## AIM OF THE EXERCISE
The expected output is the first line of the data below and every line after it, up to and including the line containing "Task: Expand the Интерфейсы tree node", each reproduced exactly.

[[ INFORMATION PROVIDED open ]]

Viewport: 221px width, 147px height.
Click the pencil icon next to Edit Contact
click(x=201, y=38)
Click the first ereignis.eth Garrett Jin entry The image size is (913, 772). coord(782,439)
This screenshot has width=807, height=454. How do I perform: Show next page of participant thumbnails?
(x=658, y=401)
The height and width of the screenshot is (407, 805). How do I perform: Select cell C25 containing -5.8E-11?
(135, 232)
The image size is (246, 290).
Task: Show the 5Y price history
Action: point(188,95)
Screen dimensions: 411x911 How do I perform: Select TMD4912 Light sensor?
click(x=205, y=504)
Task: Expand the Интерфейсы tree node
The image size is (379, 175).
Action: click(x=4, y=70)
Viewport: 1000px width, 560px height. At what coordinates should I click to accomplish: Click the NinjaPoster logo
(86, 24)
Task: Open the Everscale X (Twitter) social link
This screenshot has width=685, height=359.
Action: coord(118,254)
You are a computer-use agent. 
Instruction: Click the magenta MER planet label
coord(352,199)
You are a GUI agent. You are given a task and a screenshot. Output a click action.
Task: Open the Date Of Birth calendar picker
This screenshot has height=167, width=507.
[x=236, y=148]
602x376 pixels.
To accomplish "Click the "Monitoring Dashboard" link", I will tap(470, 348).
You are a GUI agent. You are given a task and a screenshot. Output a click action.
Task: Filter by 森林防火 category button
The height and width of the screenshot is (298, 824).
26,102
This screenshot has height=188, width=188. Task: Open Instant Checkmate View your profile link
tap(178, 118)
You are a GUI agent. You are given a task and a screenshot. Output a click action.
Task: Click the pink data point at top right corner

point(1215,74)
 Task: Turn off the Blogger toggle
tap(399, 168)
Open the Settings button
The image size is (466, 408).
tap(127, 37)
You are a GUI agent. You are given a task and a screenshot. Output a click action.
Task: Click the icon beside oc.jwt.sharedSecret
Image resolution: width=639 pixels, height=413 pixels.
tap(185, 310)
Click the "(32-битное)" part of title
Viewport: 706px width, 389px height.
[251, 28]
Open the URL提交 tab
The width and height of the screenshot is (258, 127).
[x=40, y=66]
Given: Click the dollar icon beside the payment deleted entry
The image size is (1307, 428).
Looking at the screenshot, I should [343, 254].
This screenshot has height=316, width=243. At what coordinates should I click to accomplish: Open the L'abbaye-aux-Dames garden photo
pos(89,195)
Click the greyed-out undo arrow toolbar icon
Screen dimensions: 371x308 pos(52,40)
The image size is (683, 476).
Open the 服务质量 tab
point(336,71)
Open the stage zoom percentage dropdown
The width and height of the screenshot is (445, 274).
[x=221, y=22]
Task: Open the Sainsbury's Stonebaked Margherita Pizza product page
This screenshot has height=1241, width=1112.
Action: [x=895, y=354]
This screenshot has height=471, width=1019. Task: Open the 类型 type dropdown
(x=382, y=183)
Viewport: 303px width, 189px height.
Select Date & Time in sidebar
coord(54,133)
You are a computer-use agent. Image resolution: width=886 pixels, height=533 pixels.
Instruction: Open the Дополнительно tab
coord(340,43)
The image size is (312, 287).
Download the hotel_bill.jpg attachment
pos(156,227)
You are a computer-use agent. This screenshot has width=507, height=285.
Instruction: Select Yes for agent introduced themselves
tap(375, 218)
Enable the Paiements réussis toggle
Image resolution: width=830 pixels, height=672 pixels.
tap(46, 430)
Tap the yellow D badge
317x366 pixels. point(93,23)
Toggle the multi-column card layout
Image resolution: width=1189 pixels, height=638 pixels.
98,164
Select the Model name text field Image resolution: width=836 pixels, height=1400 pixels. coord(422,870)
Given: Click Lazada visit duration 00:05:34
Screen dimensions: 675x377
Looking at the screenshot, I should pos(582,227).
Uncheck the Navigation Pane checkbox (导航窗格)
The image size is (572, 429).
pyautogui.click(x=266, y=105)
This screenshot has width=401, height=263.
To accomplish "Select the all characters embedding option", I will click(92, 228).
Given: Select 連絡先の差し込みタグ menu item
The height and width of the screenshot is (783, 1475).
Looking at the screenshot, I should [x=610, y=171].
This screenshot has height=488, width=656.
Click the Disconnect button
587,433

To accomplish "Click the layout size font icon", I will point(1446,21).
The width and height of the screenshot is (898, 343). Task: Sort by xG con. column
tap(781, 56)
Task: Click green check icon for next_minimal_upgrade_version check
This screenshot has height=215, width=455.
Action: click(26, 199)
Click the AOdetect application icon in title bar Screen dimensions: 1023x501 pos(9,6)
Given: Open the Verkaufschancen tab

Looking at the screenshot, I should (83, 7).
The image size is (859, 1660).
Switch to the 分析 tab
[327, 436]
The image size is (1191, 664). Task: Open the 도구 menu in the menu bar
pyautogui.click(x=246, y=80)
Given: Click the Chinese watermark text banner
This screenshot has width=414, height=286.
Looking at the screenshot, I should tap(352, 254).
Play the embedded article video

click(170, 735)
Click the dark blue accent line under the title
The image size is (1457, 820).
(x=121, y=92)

[[ INFORMATION PROVIDED closed ]]

## RESULT FOR THIS TASK
Viewport: 221px width, 147px height.
Click the pencil icon next to Edit Contact
click(x=201, y=38)
Click the first ereignis.eth Garrett Jin entry The image size is (913, 772). coord(782,439)
This screenshot has width=807, height=454. How do I perform: Show next page of participant thumbnails?
(x=658, y=401)
The height and width of the screenshot is (407, 805). How do I perform: Select cell C25 containing -5.8E-11?
(135, 232)
The image size is (246, 290).
Task: Show the 5Y price history
Action: point(188,95)
Screen dimensions: 411x911 How do I perform: Select TMD4912 Light sensor?
click(x=205, y=504)
Task: Expand the Интерфейсы tree node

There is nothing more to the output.